(Stored records)
* * * * * * * * *

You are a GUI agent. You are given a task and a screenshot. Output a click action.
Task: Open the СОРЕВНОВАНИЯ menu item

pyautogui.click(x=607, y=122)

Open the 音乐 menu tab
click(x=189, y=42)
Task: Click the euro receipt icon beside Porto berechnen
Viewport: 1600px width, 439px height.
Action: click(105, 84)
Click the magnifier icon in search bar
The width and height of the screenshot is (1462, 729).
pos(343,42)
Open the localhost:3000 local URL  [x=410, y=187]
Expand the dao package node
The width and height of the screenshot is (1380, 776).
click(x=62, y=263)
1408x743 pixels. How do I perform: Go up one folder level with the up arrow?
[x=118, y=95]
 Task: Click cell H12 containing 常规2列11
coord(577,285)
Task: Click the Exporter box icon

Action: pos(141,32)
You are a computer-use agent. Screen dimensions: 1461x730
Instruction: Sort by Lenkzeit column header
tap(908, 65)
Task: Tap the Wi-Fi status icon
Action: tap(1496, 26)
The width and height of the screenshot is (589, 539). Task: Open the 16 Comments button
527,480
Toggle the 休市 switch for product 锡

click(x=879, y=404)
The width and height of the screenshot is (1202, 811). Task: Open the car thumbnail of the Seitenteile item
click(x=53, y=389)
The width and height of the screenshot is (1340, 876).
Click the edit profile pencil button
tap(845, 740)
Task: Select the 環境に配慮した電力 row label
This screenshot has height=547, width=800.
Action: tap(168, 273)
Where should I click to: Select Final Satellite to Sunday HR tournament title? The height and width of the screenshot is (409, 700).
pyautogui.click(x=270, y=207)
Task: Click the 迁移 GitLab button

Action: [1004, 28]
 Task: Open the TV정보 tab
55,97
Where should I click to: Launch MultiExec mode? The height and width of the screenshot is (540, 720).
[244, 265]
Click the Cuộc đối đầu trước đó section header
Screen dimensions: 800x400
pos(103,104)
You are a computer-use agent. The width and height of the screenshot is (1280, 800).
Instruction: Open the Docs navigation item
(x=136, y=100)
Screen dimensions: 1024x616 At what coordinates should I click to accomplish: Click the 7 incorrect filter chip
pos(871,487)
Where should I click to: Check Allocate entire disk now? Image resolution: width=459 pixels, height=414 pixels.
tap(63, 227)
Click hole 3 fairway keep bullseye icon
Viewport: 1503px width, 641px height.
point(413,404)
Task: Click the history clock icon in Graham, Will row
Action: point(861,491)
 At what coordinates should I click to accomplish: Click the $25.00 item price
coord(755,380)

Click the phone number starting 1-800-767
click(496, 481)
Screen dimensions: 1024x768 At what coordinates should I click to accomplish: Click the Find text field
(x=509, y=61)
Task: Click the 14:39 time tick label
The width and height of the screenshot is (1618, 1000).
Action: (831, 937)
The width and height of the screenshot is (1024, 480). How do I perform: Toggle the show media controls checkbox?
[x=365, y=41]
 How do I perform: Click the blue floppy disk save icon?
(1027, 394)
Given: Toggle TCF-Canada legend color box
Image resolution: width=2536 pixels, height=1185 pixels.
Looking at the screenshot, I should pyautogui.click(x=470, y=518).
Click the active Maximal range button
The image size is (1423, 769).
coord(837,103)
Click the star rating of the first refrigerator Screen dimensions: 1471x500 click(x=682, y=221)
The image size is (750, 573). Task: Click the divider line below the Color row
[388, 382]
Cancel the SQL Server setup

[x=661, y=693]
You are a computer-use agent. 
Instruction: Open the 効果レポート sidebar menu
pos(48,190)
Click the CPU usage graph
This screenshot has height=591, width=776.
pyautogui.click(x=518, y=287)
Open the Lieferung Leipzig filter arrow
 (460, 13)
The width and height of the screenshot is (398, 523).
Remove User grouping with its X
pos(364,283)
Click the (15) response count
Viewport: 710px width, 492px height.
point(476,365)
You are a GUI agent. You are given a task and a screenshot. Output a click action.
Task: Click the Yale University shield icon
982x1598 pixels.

* * * * * * * * *

ASSIGNED TASK ::
Write the records out again so that each one matches the original exactly.

RESPONSE TO THE EXERCISE ::
You are a GUI agent. You are given a task and a screenshot. Output a click action.
Task: Open the СОРЕВНОВАНИЯ menu item

pyautogui.click(x=607, y=122)

Open the 音乐 menu tab
click(x=189, y=42)
Task: Click the euro receipt icon beside Porto berechnen
Viewport: 1600px width, 439px height.
Action: click(105, 84)
Click the magnifier icon in search bar
The width and height of the screenshot is (1462, 729).
pos(343,42)
Open the localhost:3000 local URL  [x=410, y=187]
Expand the dao package node
The width and height of the screenshot is (1380, 776).
click(x=62, y=263)
1408x743 pixels. How do I perform: Go up one folder level with the up arrow?
[x=118, y=95]
 Task: Click cell H12 containing 常规2列11
coord(577,285)
Task: Click the Exporter box icon

Action: pos(141,32)
You are a computer-use agent. Screen dimensions: 1461x730
Instruction: Sort by Lenkzeit column header
tap(908, 65)
Task: Tap the Wi-Fi status icon
Action: tap(1496, 26)
The width and height of the screenshot is (589, 539). Task: Open the 16 Comments button
527,480
Toggle the 休市 switch for product 锡

click(x=879, y=404)
The width and height of the screenshot is (1202, 811). Task: Open the car thumbnail of the Seitenteile item
click(x=53, y=389)
The width and height of the screenshot is (1340, 876).
Click the edit profile pencil button
tap(845, 740)
Task: Select the 環境に配慮した電力 row label
This screenshot has height=547, width=800.
Action: tap(168, 273)
Where should I click to: Select Final Satellite to Sunday HR tournament title? The height and width of the screenshot is (409, 700).
pyautogui.click(x=270, y=207)
Task: Click the 迁移 GitLab button

Action: [1004, 28]
 Task: Open the TV정보 tab
55,97
Where should I click to: Launch MultiExec mode? The height and width of the screenshot is (540, 720).
[244, 265]
Click the Cuộc đối đầu trước đó section header
Screen dimensions: 800x400
pos(103,104)
You are a computer-use agent. The width and height of the screenshot is (1280, 800).
Instruction: Open the Docs navigation item
(x=136, y=100)
Screen dimensions: 1024x616 At what coordinates should I click to accomplish: Click the 7 incorrect filter chip
pos(871,487)
Where should I click to: Check Allocate entire disk now? Image resolution: width=459 pixels, height=414 pixels.
tap(63, 227)
Click hole 3 fairway keep bullseye icon
Viewport: 1503px width, 641px height.
point(413,404)
Task: Click the history clock icon in Graham, Will row
Action: point(861,491)
 At what coordinates should I click to accomplish: Click the $25.00 item price
coord(755,380)

Click the phone number starting 1-800-767
click(496, 481)
Screen dimensions: 1024x768 At what coordinates should I click to accomplish: Click the Find text field
(x=509, y=61)
Task: Click the 14:39 time tick label
The width and height of the screenshot is (1618, 1000).
Action: (831, 937)
The width and height of the screenshot is (1024, 480). How do I perform: Toggle the show media controls checkbox?
[x=365, y=41]
 How do I perform: Click the blue floppy disk save icon?
(1027, 394)
Given: Toggle TCF-Canada legend color box
Image resolution: width=2536 pixels, height=1185 pixels.
Looking at the screenshot, I should pyautogui.click(x=470, y=518).
Click the active Maximal range button
The image size is (1423, 769).
coord(837,103)
Click the star rating of the first refrigerator Screen dimensions: 1471x500 click(x=682, y=221)
The image size is (750, 573). Task: Click the divider line below the Color row
[388, 382]
Cancel the SQL Server setup

[x=661, y=693]
You are a computer-use agent. 
Instruction: Open the 効果レポート sidebar menu
pos(48,190)
Click the CPU usage graph
This screenshot has height=591, width=776.
pyautogui.click(x=518, y=287)
Open the Lieferung Leipzig filter arrow
 (460, 13)
The width and height of the screenshot is (398, 523).
Remove User grouping with its X
pos(364,283)
Click the (15) response count
Viewport: 710px width, 492px height.
point(476,365)
You are a GUI agent. You are given a task and a screenshot. Output a click action.
Task: Click the Yale University shield icon
982x1598 pixels.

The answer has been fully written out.